Last April, attorney Paul E. Peck was reprimanded by the state's Board of Overseers of the Bar after it determined Peck continued with several foreclosure cases after a GMAC Mortgage official confessed to not reviewing mortgage documents and had not signed and swore to the truth of foreclosure documents in front of a notary public.

When mortgage company officials admitted that hundreds of foreclosure documents were signed without a thorough review of the cases, as required by law, the case became national news.

Peck was an attorney for a firm called Drummond & Drummond, that worked for GMAC in 2010 when the company pursued dozens of foreclosures in Maine. GMAC was seeking summary judgments in most of the cases, based on affidavits by Jeffrey Stephan, a GMAC "limited signing officer" based in Pennsylvania. Peck appealed the bar reprimand last May.

In a ruling late last week, Justice Andrew M. Mead of the Maine Supreme Court wrote that the bar panel relied on a standard that Peck should have known – rather than had actual knowledge – that Stephan's deposition testimony was not going to be changed. The applicable section of bar rules "are clearly predicated on conscious malfeasance, not negligence or recklessness," Mead wrote. "The panel does not conclude, nor does the record support the notion, that Peck knowingly undertook any course of conduct intended to foist false statements of fact upon the court in the form of the Stephan affidavits."

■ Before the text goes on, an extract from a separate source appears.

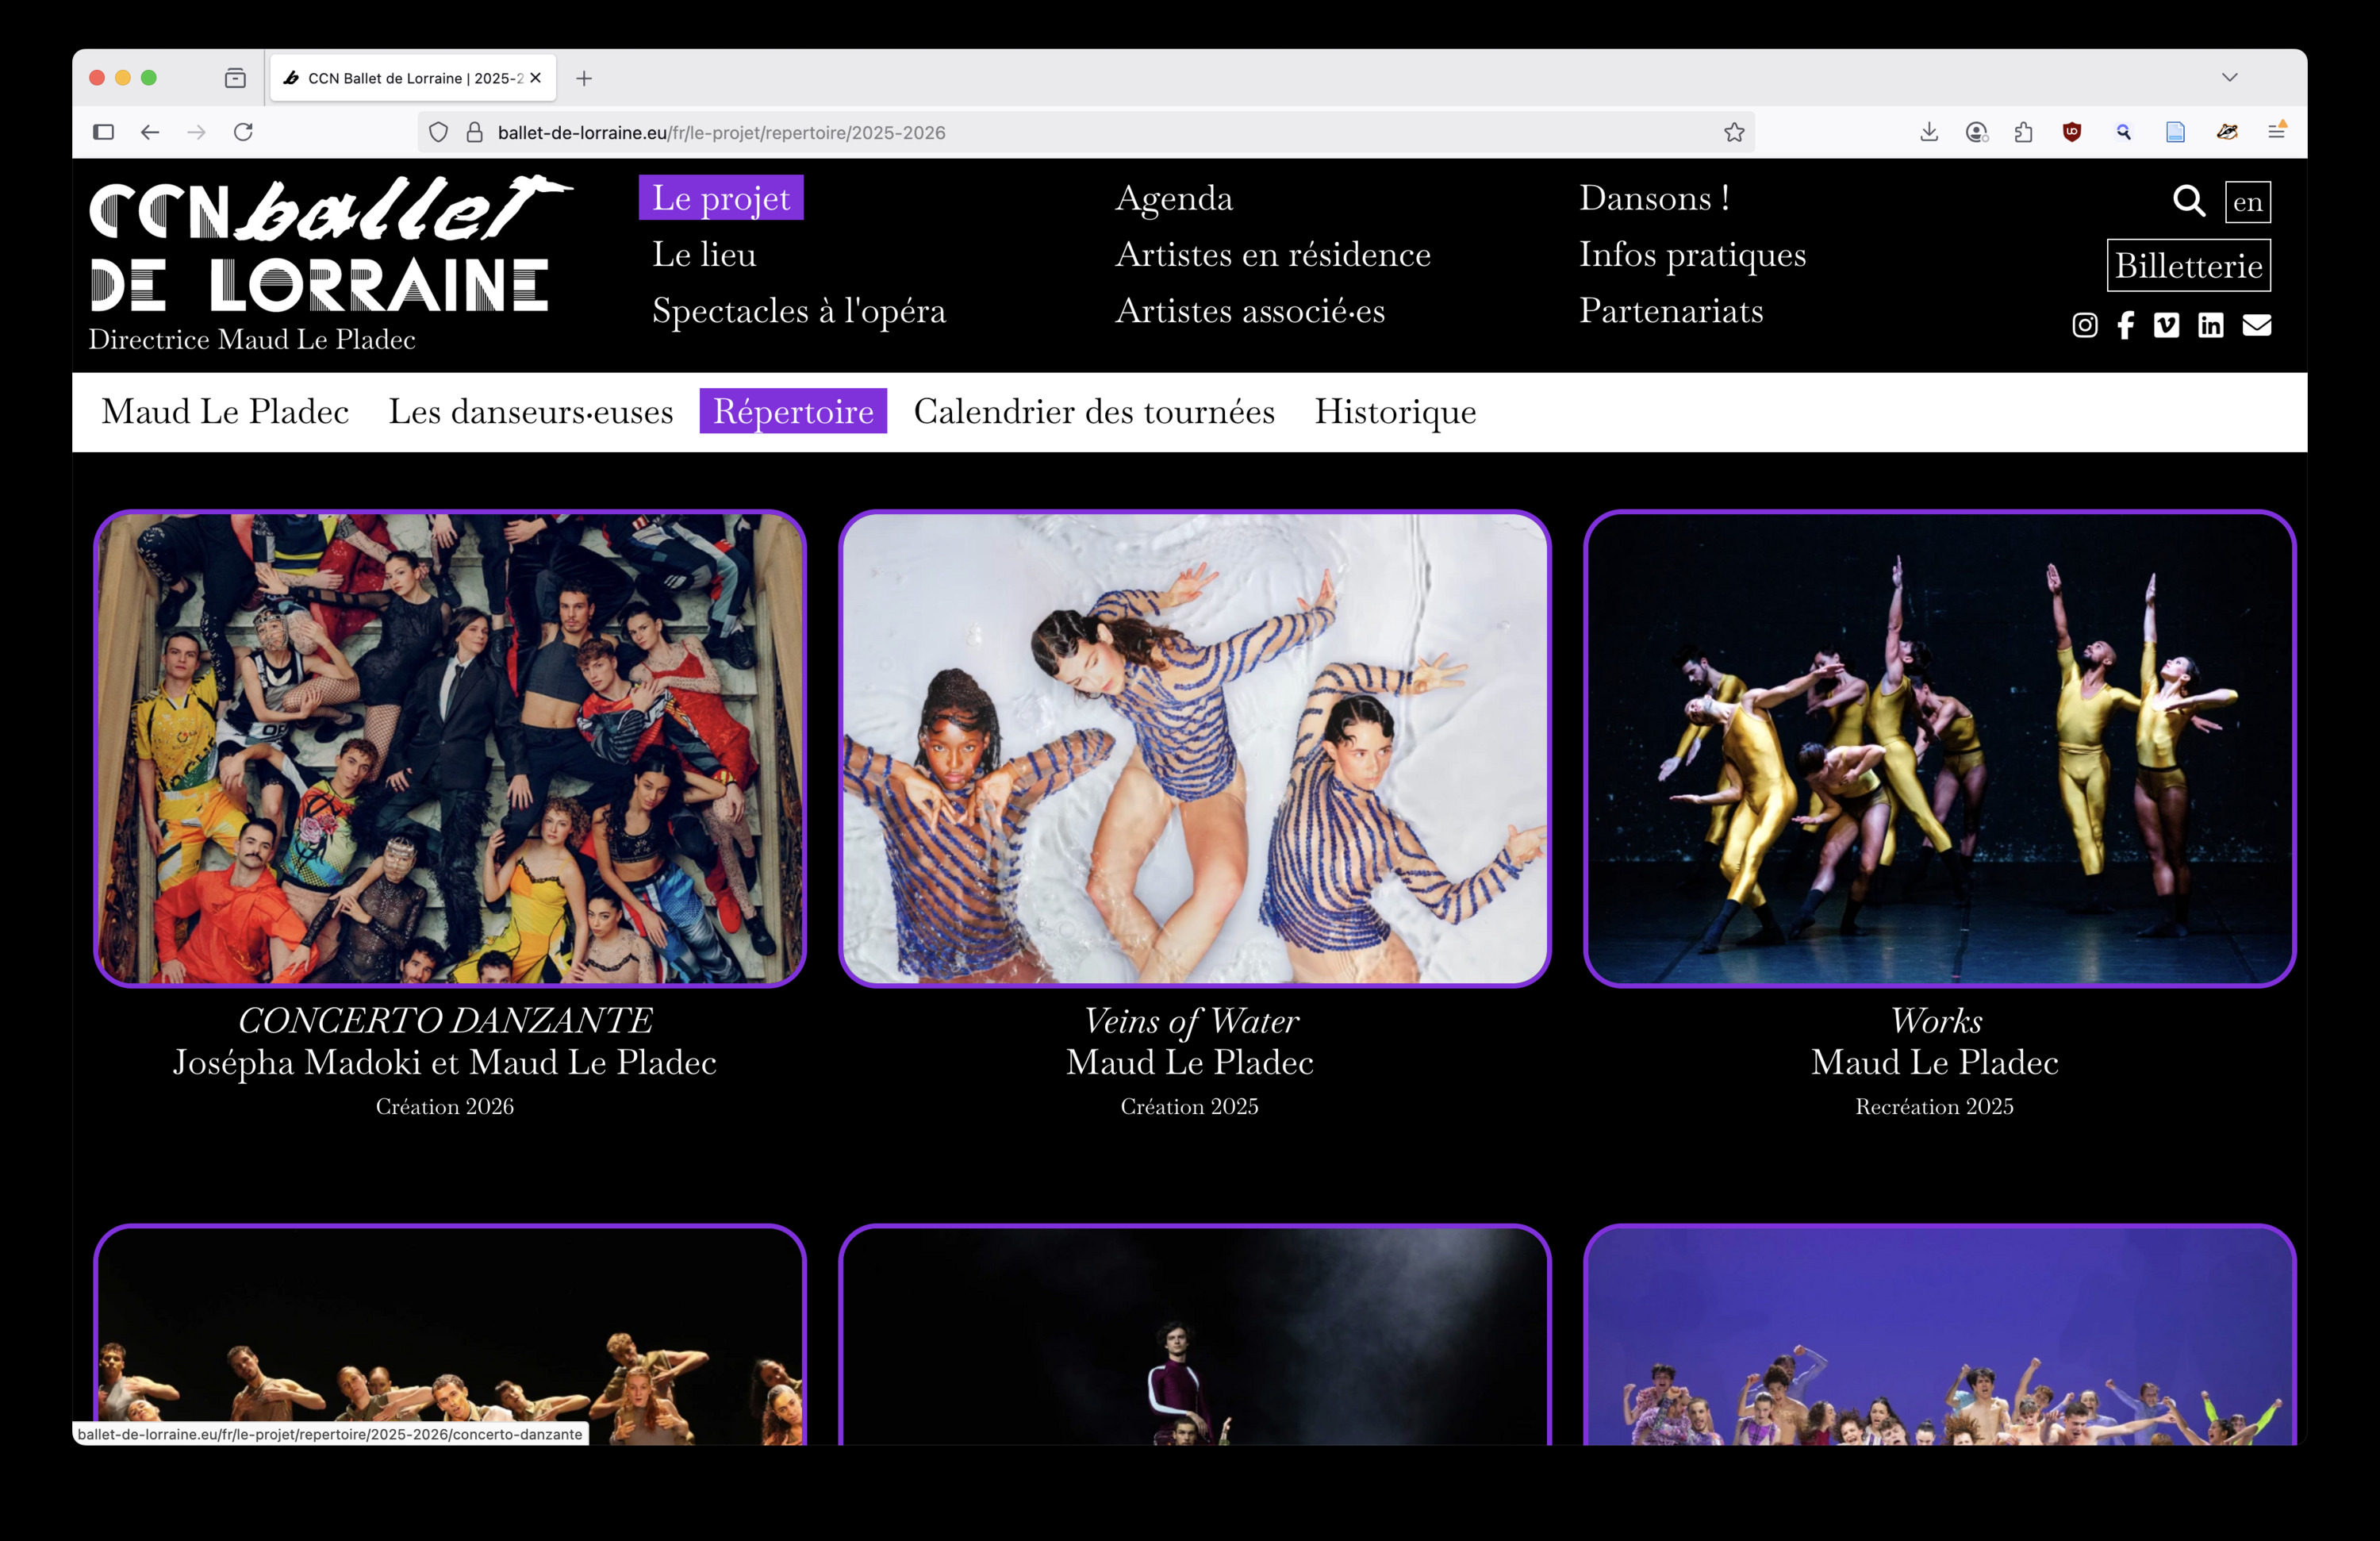Click the Vimeo social icon
Screen dimensions: 2380x1541
click(x=2166, y=325)
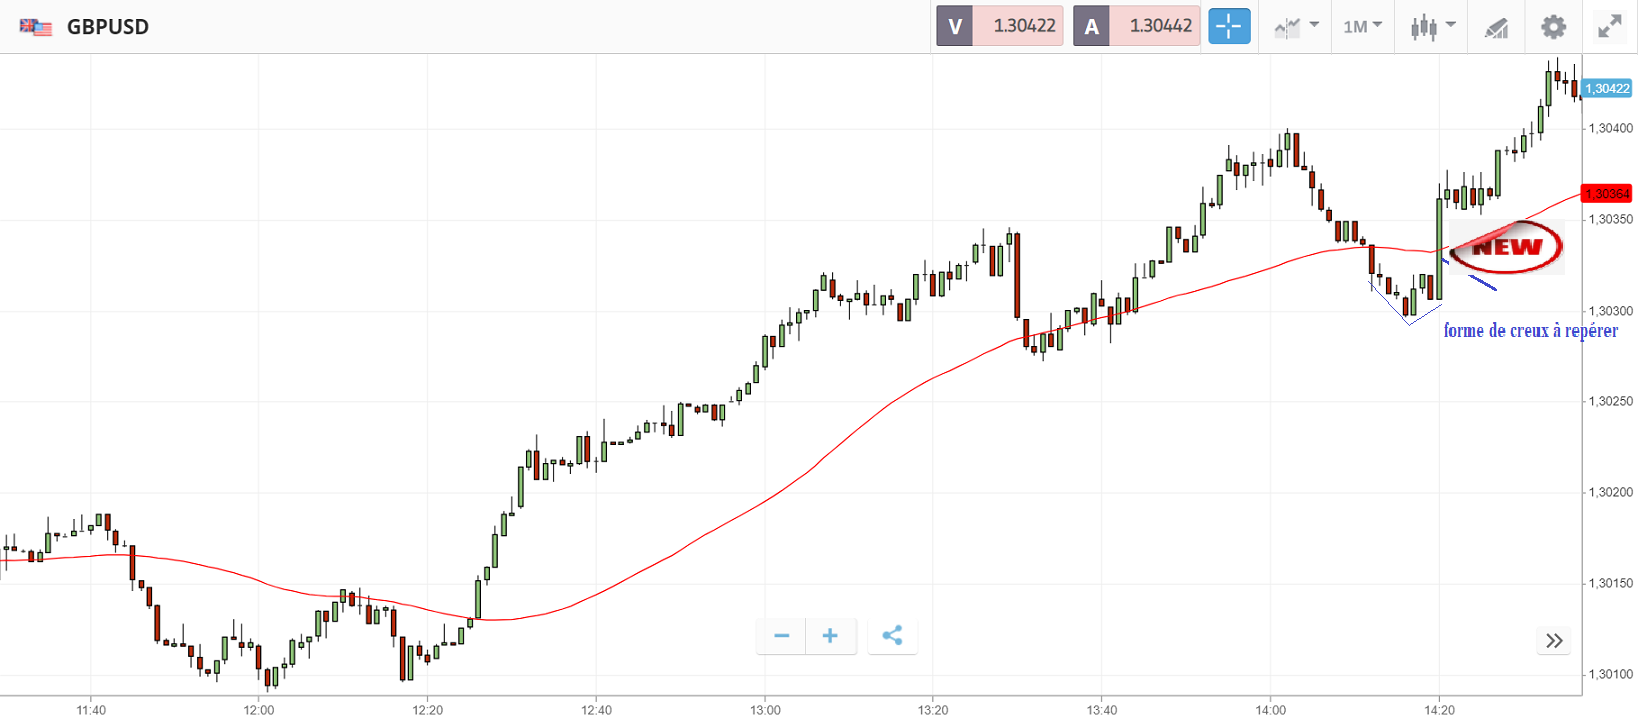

Mead wrote that Peck believed that Stephan's deposition would be corrected, but told members of the firm to put affected cases on hold until the matter was resolved. Afger it became clear that Stephan’s testimony would not be changed, Drummond & Drummond "earnestly undertook" to notify the courts of the problems with the affidavits, Mead wrote.

Stephan had admitted that he didn’t review all the documentation in the foreclosure files, checking figures only related to the payments made and amounts owed on the mortgages. Stephan said that he never signed and swore to the accuracy of the affidavits before a notary.

Drummond & Drummond sent letters to the courts where foreclosure cases based on Stephan’s affidavits were being handled, pointing out the problems with the affidavits. Meanwhile, the firm had won summary judgments for GMAC in six cases and new motions for summary judgments were filed in seven other cases, using Stephan's flawed affidavits, the bar found.